Human gastric cancer cell lines AGS, MKN28, MKN45 were cultured in RPMI-1640 medium supplemented with 10% fetal bovine serum; primary human gastric organoids were prepared and cultured as previously described56. Raptinal was a gift from Dr. Hergenrother (UIUC). BV6 was kindly provided by Dr. Vucic (Genentech, Inc). JQ1 has been described previously57. Cisplatin was purchased from Sigma. Lipofectamine® RNAiMAX Transfection was purchased from Thermo Fisher. Antibodies against cIAP1 (sc-7943), RNAPII (sc-899), RelA (sc-372), CagA (sc-25766), Brd3 (sc-81202) were purchased from Santa Cruz Biotechnology; antibodies against caspase-3 (#9662), Brd2 (#5848), cIAP2 (#3130), XIAP (#14334), Survivin (#2808) were purchased from Cell Signaling Technology; antibodies against β-Tubulin (T5168) were purchased from Sigma; antibodies against H3K27ac (ab4729) were purchased from Abcam.

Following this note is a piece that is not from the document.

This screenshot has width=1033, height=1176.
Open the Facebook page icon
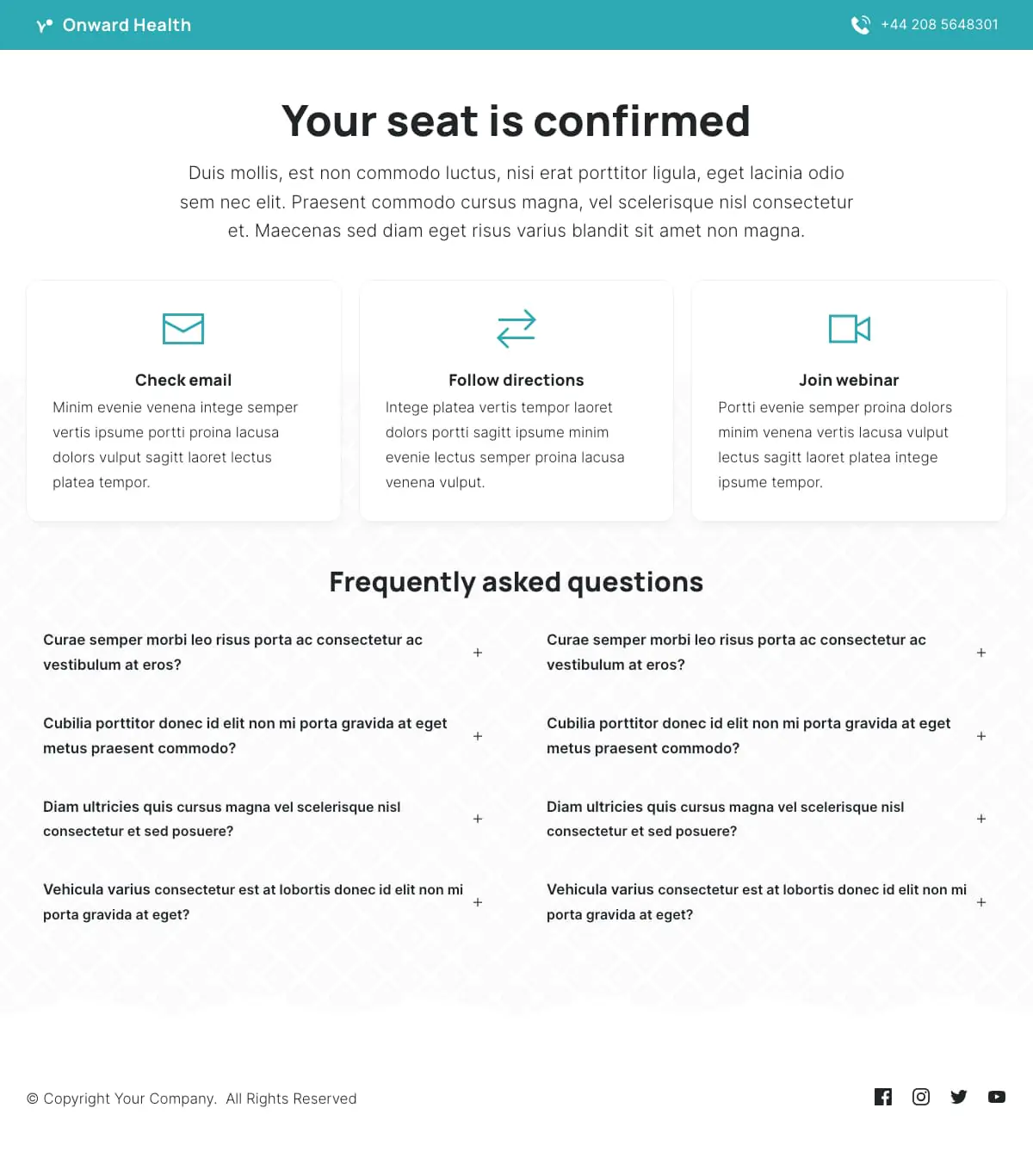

H. pylori strains, H. pylori culture and infection

H. pylori G27, a cagPAI (cag pathogenicity island)-positive and virulence factor CagA-positive clinical isolate, and its isogeneic cagA-deficient strain have been previously described58. H. pylori was cultured in bisulphite-free Brucella broth supplemented with 10% fetal bovine serum and 5 μg/ml vancomycin at 37 °C in the presence of 10% CO2. H. pylori cultured overnight was added to AGS or primary human gastric epithelial cells for infection at a multiplicity of infection of 100.

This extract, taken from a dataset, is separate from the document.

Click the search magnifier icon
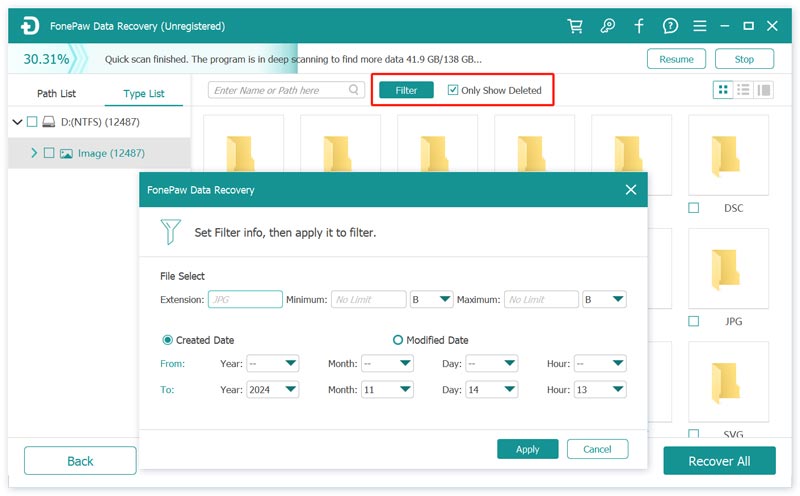Image resolution: width=800 pixels, height=496 pixels. point(354,90)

siRNA knockdown, immunoblotting, and quantitative real-time PCR analysis

siRNAs targeting BIRC3 (hs.Ri.BIRC3.13.1, hs.Ri.BIRC3.13.2), Brd2 (hs.Ri.Brd2.13.2, hs.Ri.Brd2.13.3) and Brd3 (hs.Ri.Brd3.13.1, hs.Ri.Brd3.13.2) and negative control siRNA (Cat#51-01-14-03) were purchased from IDT; siRNAs targeting Brd4 (Cat#4427038, ID: S23901/S23902) were purchased from Ambion; siRNAs targeting BIRC3 eRNA were designed and purchased from Dharmacon, sequences for the duplexes are No.1: GGAGAAAGAAUCUGUUUUAUU; UAAAACAGAUUCUUUCUCCUU, No.2: CAAGUUGGAUUGAACAUCAUU; UGAUGUUCAAUCCAACUUGUU. All siRNAs were transfected using Lipofectamine RNAiMAX Transfection Reagent (Invitrogen) according to the manufacturer’s protocol. Twenty-four hr post-transfection, cells were used for various experiments. Immunoblotting and quantitative real-time PCR analysis were performed as previously described21. All the western blots are representative images of at least three independent experiments. PCR primers for mRNA and eRNAs were purchased from Integrated DNA Technologies and the sequences of primers are provided in the Supplementary Information.

ChIP-seq analysis

ChIP-seq datasets were obtained from GSE85467 and GSE75595. Reads were mapped to human genome (GRCh37/hg19) using bowtie259. Peaks were identified using HOMER findPeaks program and annotated using anotatePeaks.pl60. Finally, the resulting data were uploaded to UCSC genome browser to obtain the visual mapping of each histone modification61.

Chromatin immunoprecipitation assays (ChIPs)

ChIP assay was performed as previously described57. In brief, 10 to 20 million cells were fixed in 1% formaldehyde for 10 min and sonicated using a bioruptor (Cole-Parmer) to obtain DNA peak length at 500 bp, and lysates were immunoprecipitated overnight with various antibodies. Protein A agarose blocked with sheared salmon sperm DNA, was used to collect antibody-chromatin complexes. After reverse crosslink with proteinase K, DNA was extracted with DNA purification kit from Qiagen (Valencia, CA, USA). The sequence of ChIP primers are: −10.7 k forward: AAGCTACCTCTCAGCCTACTTT; −10.7 k reverse: CCACTGTTTTCTGTACCCGGA.

Flow cytometry

Cell death was analyzed by fluorescence activated cell sorting with FITC-conjugated annexin V and propidium iodide (BD Bioscience) according to the manufacturer’s instructions. In brief, the cells were collected and washed followed by incubation with annexin V and PI for 15 min. Cells then were analyzed using BD LSR II flow cytometer. Flowjo software was used to analyze the data.

Statistical analysis

Data analysis was carried out using GraphPad Prism version 5 (GraphPad Software, San Diego California USA). All data are presented as mean ± SD unless otherwise stated. Student unpaired t-test was used to analyze the data. For all data, p value ≤ 0.05 was considered statistically significant. *p < 0.05, **p < 0.01, and ***p < 0.005.